Un spectacle sur fond de musique
Aya Nakamura est d’ailleurs l’un de ses thèmes phare. Il prend le temps de décrypter les paroles pour les expliquer aux nombreuses personnes qui ne les comprendraient pas encore, tout en insistant sur toute la symbolique de sa performance : faire danser la garde nationale sur Djadja, tout en reprenant du Charles Aznavour et faisant taire ses détracteurs avec un choix de paroles bien senties : « Je ferais mieux d’aller choisir mon vocabulaire / Pour te plaire / Dans la langue de Molière » Il en profite également pour mettre quelques piques aux racistes et autres réacs, mais aussi aux descendant-es de l’immigration, comme lui, avec ses origines camerounaises. Ne se moque-t-il pas de celles et ceux qui menacent de « rentrer chez eux », alors que la culture dans laquelle ils et elles baignent n’a rien à voir avec celle du pays d’origine de leurs parents ? Avec son humour, il présente un panel large et tape – gentiment – sur tout le monde, et une grande force d’autodérision. Pour preuve, un passage marquant sur un toucher rectal qu’il a subi récemment…

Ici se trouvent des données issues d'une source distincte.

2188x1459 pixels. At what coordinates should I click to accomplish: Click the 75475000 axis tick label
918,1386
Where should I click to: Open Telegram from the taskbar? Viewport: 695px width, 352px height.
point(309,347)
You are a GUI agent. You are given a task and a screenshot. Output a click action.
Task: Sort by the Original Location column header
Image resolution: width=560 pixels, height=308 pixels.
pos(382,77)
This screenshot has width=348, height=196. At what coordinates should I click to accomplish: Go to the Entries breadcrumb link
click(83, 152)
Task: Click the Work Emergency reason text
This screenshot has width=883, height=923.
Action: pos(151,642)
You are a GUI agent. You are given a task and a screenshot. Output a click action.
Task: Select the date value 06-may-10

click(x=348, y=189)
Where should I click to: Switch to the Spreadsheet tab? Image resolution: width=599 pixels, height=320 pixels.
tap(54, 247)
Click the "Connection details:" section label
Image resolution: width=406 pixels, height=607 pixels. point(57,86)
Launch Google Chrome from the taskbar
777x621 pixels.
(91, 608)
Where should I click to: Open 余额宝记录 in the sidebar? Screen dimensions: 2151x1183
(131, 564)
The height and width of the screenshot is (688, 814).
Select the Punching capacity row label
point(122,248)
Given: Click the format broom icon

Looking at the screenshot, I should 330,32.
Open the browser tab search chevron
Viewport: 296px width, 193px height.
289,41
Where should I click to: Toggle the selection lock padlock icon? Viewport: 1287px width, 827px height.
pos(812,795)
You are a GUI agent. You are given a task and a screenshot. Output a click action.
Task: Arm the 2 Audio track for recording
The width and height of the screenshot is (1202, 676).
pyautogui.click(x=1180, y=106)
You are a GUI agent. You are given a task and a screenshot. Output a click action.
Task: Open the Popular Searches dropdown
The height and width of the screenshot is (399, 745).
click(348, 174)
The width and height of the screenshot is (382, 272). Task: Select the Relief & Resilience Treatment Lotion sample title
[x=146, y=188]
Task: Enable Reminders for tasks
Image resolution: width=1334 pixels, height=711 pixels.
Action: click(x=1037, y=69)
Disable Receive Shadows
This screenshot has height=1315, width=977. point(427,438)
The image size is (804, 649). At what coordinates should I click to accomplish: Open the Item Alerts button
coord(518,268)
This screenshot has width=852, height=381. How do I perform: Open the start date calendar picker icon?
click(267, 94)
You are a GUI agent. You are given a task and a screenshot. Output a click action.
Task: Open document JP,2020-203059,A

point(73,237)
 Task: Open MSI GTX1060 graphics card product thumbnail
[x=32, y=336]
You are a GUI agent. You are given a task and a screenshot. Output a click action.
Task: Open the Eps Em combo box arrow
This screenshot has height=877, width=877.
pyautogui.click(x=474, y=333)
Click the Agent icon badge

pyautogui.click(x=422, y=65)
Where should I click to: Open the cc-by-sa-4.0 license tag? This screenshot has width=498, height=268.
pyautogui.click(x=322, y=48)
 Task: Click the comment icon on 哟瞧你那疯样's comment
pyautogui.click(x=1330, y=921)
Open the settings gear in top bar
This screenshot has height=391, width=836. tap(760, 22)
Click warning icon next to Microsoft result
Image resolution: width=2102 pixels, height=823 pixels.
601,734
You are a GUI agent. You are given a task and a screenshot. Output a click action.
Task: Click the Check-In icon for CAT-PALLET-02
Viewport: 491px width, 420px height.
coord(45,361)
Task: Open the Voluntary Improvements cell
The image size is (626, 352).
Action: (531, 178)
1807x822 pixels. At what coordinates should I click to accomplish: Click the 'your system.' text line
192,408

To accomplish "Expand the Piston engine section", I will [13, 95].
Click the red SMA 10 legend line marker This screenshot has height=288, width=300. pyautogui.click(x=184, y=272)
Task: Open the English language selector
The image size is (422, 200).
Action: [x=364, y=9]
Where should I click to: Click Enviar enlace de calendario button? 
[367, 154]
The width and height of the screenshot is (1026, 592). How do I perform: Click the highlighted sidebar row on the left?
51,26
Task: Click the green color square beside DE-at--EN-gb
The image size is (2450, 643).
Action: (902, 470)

Sur la forme, Donel Jacks’man intègre aussi beaucoup de musique dans son spectacle. Pourtant, rien n’est diffusé ni joué. L’humoriste chante, avec toutes ses maladresses et sa méconnaissance de certaines paroles. Mais qu’importe, la musique est avant tout affaire de vibrations, clame-t-il ! Il nous partage son amour pour les musiques traditionnelles indiennes ou arabes, Michael Jackson, Aya Nakamura bien évidemment, ou encore Julien Doré, et sa manie de « tout rendre sexy », même la Pat’Patrouille ! Un sketch particulièrement marquant qui lui a valu de nombreux applaudissements nourris, comme celui sur Aya Nakamura d’ailleurs. Son jeu de comédien s’est affiné depuis ses premiers passages télé, sa diction améliorée – c’était l’un des reproches que lui faisait Laurent Ruquier à l’époque. Il semble avoir trouvé son rythme et son ton, avec des propos toujours directs mais amenés avec plus de finesse.
Une évolution bienvenue
S’il réussit aussi bien à combler son public, c’est aussi parce que lui a évolué dans sa mentalité : il est plus nuancé, car confronté aussi au succès et à l’argent. Il voit l’autre revers de la médaille et comprend les choses autrement, se montrant moins catégorique. Il évoque ainsi celles et ceux qui votent pour l’extrême droite : bien qu’il ne cautionne pas la démarche, il la comprend, pour autant qu’elle ne soit pas basée sur des idées purement racistes. Tout cela lui permet de mieux faire passer ses vannes, avec un humour d’autant plus percutant que rien n’est gratuit, et bien documenté, avec des références précises, sans en fait trop non plus. On aura tout de même un regret à lui adresser : un spectacle peut-être un peu court, qui n’aurait pas souffert d’un petit quart d’heure supplémentaire !
Fabien Imhof
Infos pratiques :
Arrêtez ça !, de Donel Jacks’man, le 22 janvier 2026 à la salle du Lignon.